VCF Header

Sources: [VCF43] §1.1 "Meta-information lines" (fileformat, INFO/FILTER/FORMAT/contig field definitions, structured meta-information syntax), §1.2 "Header line syntax" (#CHROM line and sample columns). BCF dictionary mapping follows [BCF2] (string-to-index assignment for FILTER/INFO/FORMAT IDs, contig integer indices). See References.

[VCF43] §1.1.1 "File format" — ##fileformat=VCFvX.Y required first line

vcf_header.file_format

The header MUST begin with a ##fileformat=VCFvX.Y line. The default version is VCFv4.3.

vcf_header.builder

Headers MUST be constructed via a typestate builder that enforces field registration order at compile time. The builder progresses through phases — Contigs → Filters → Infos → Formats → Samples — and each phase only exposes methods appropriate for that stage. Phase transitions consume the builder and return the next phase; phases may be skipped. build() is available from any phase. Duplicate-ID and type-constraint errors are returned as typed errors.

[VCF43] §1.1.7 "Contig field format" — ##contig=<ID=name,length=N>. [BCF2] — contig lines required for BCF, define integer mapping

vcf_header.contig_required

Every contig referenced by a record MUST be declared in the header via ##contig=<ID=name[,length=N]>. For BCF output, contig declarations define the integer-to-name mapping (index = insertion order, 0-based).

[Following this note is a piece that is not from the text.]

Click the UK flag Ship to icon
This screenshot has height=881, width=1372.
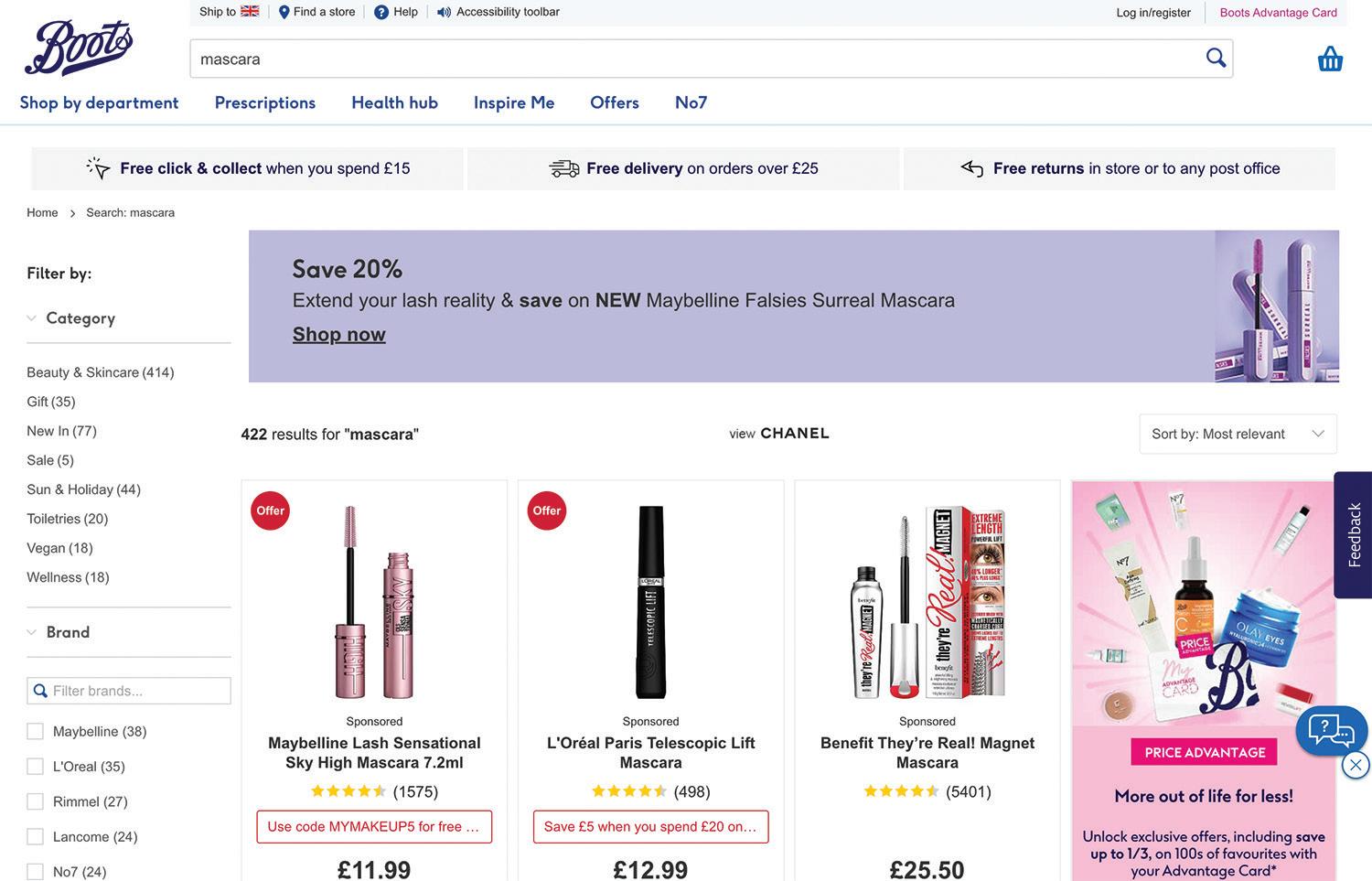pyautogui.click(x=250, y=12)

[VCF43] §1.1.2 "Information field format" — ID, Number (A/R/G/./integer), Type (Integer/Float/Flag/Character/String), Description

vcf_header.info_def

Each INFO field MUST be declared with ID, Number, Type, and Description. Number is one of: a fixed count, A (one per ALT), R (one per allele), G (one per genotype), or . (unknown/variable). Type is one of: Integer, Float, Flag, Character, String. Flag type requires Number=0.

[VCF43] §1.1.4 "Individual format field format" — same Number/Type as INFO except no Flag; GT must be first

vcf_header.format_def

Each FORMAT field MUST be declared with ID, Number, Type, and Description. Same Number/Type rules as INFO except Flag type is not permitted. GT, if declared, MUST always appear first in the FORMAT column.

vcf_header.filter_def

Each FILTER MUST be declared with ID and Description. PASS MUST always be present (implicitly or explicitly) and MUST map to BCF dictionary index 0.

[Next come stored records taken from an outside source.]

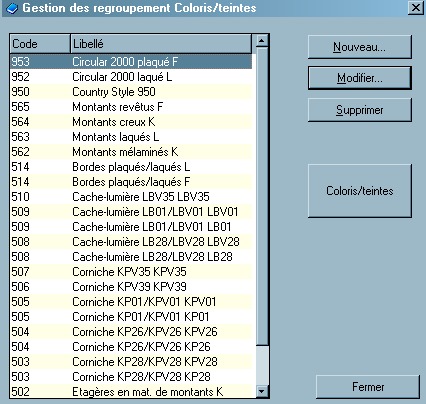Image resolution: width=426 pixels, height=404 pixels.
Task: Open the Coloris/teintes panel
Action: click(360, 191)
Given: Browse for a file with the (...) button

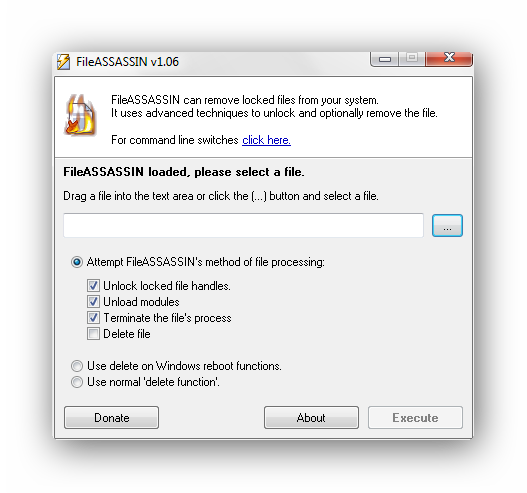Looking at the screenshot, I should [447, 225].
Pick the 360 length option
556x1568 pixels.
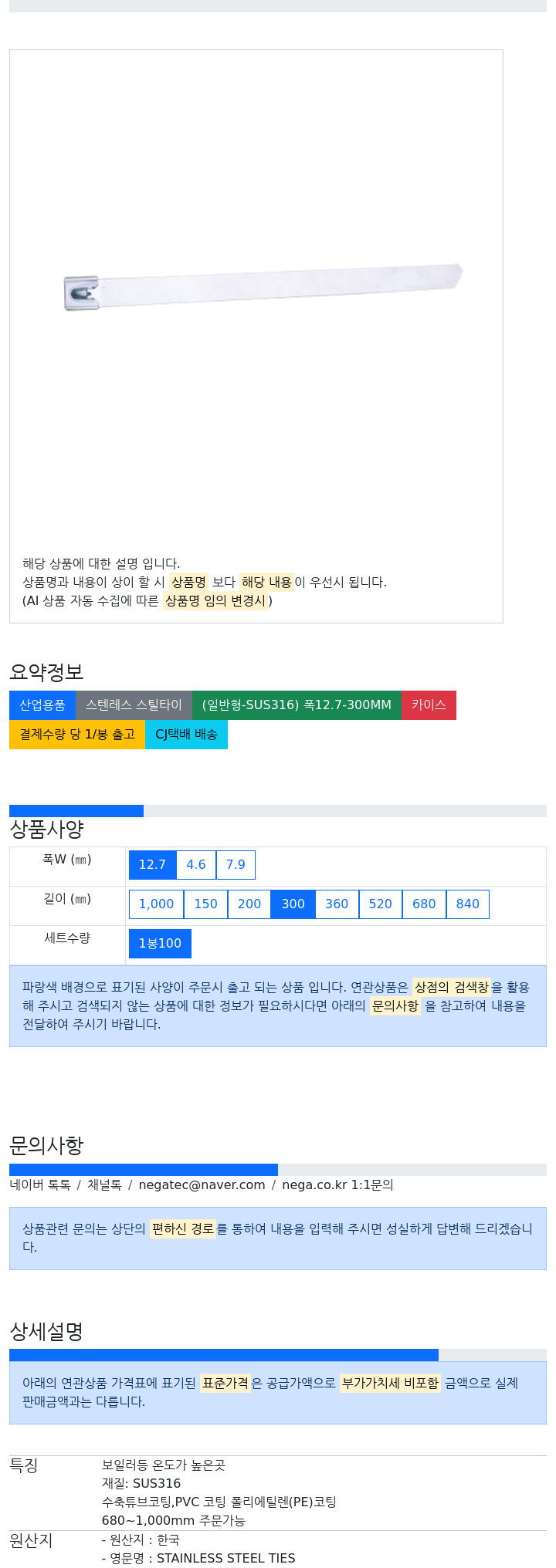point(337,904)
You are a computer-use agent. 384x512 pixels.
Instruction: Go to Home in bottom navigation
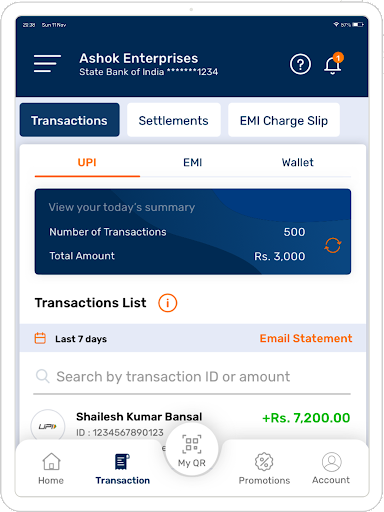51,469
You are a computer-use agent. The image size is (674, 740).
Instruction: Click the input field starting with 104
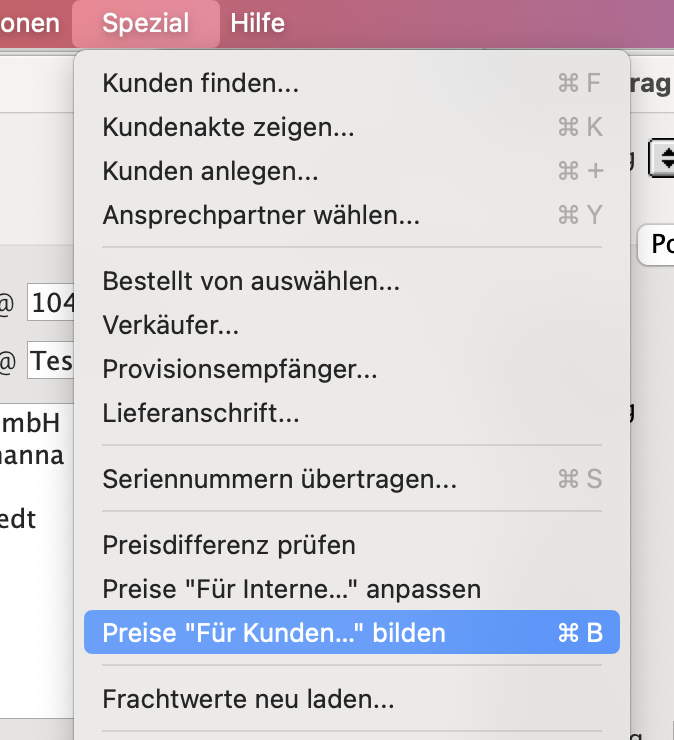tap(52, 304)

[VCF43] §1.2 "Header line syntax" — sample names in #CHROM line must be unique

vcf_header.sample_names

Sample names MUST be unique. The order of samples in the header defines the order of sample columns in records.

vcf_header.no_duplicates

Duplicate IDs within the same field category (INFO, FORMAT, FILTER, contig) MUST be rejected with a typed error at build time.

vcf_header.string_map

For BCF output, the header MUST provide a string-to-index dictionary mapping all FILTER, INFO, and FORMAT IDs to integer indices. The dictionary is built incrementally during builder construction; the typestate phase ordering guarantees entries appear in canonical order (PASS at index 0, then remaining FILTERs, then INFO, then FORMAT) without a runtime verification pass. Contig names use a separate index namespace matching insertion order.

vcf_header.serialization

to_vcf_text() MUST emit all meta-information lines (##) followed by the #CHROM header line. Lines MUST be ordered: fileformat first, then other lines (metadata), then FILTER (PASS first), INFO, FORMAT, contig, then the #CHROM line. This ordering ensures the BCF string dictionary (built by scanning header lines in order) assigns PASS to index 0 and matches the dictionary indices used during encoding.

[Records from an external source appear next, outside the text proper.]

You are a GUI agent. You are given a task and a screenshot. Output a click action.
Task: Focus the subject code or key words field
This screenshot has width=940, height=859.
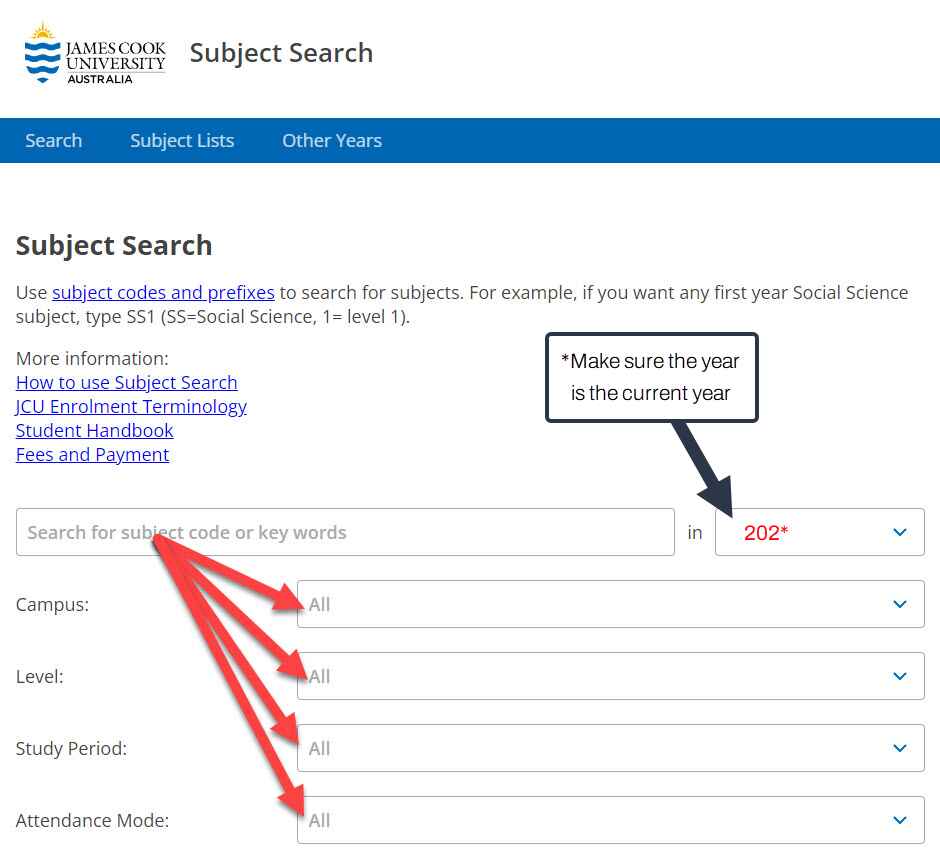tap(345, 532)
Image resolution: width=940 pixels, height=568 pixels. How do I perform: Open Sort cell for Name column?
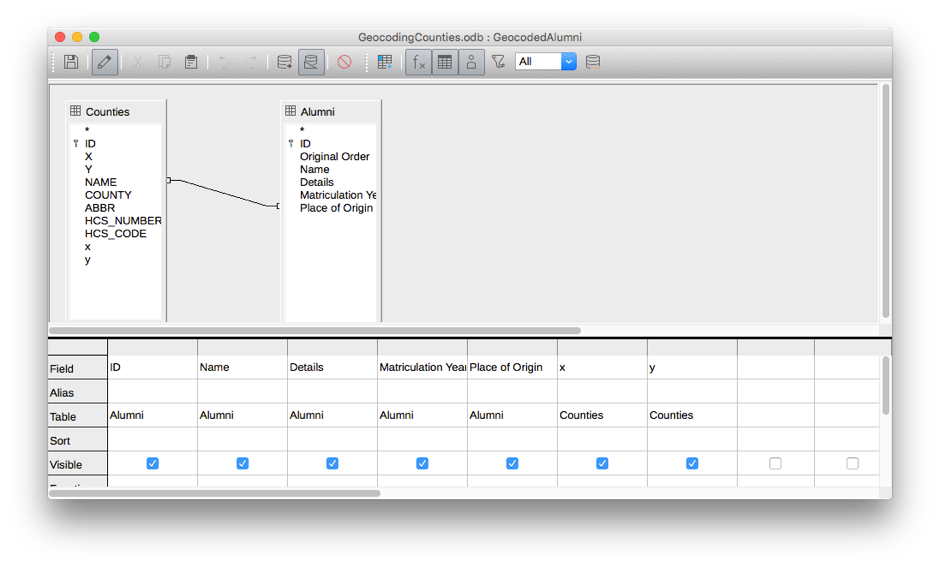click(242, 440)
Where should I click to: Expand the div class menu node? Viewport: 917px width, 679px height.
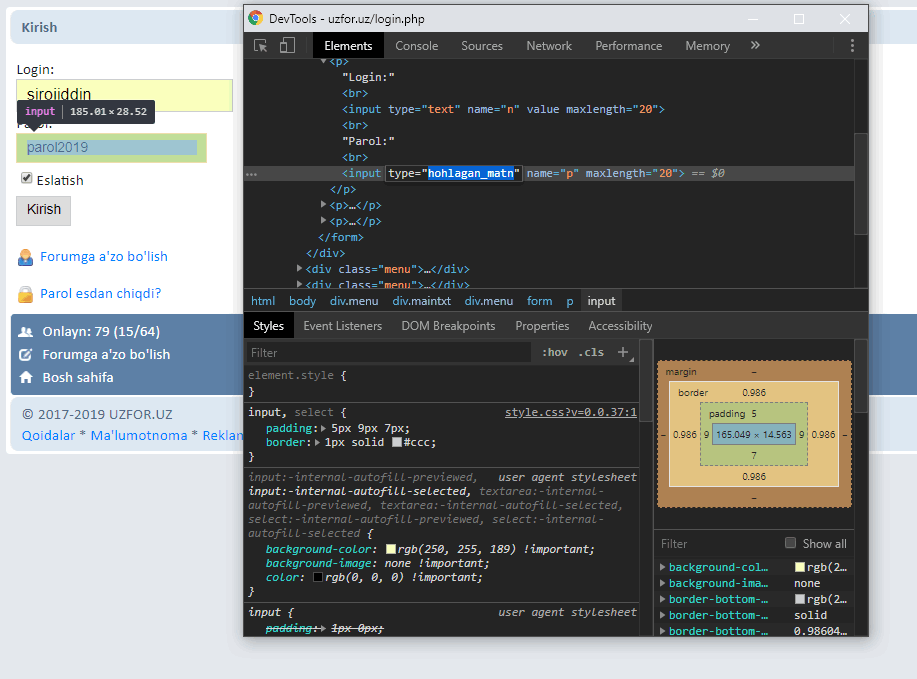[x=300, y=269]
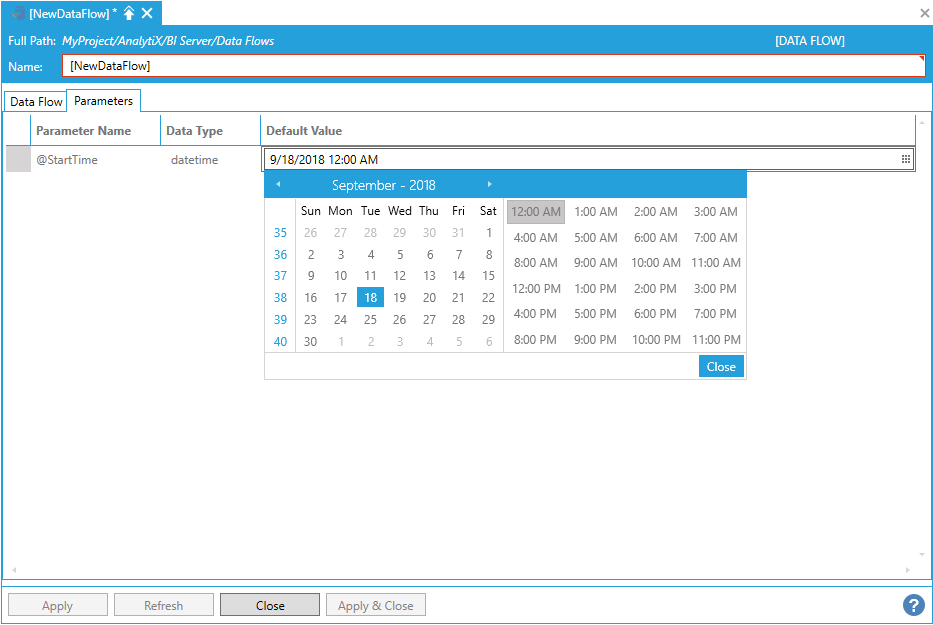
Task: Choose 11:00 PM from time options
Action: click(716, 340)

vcf_header.from_bam_header

A from_bam_header(&BamHeader) constructor MUST copy contig names and lengths from the BAM header's @SQ lines, preserving order (and thus tid mapping).

vcf_header.smolstr

All string fields (IDs, descriptions, contig names, sample names) MUST use SmolStr to avoid heap allocation for short strings.

vcf_header.ordered_maps

INFO, FORMAT, FILTER, and contig maps MUST preserve insertion order. This is required for BCF dictionary index assignment and for deterministic VCF output.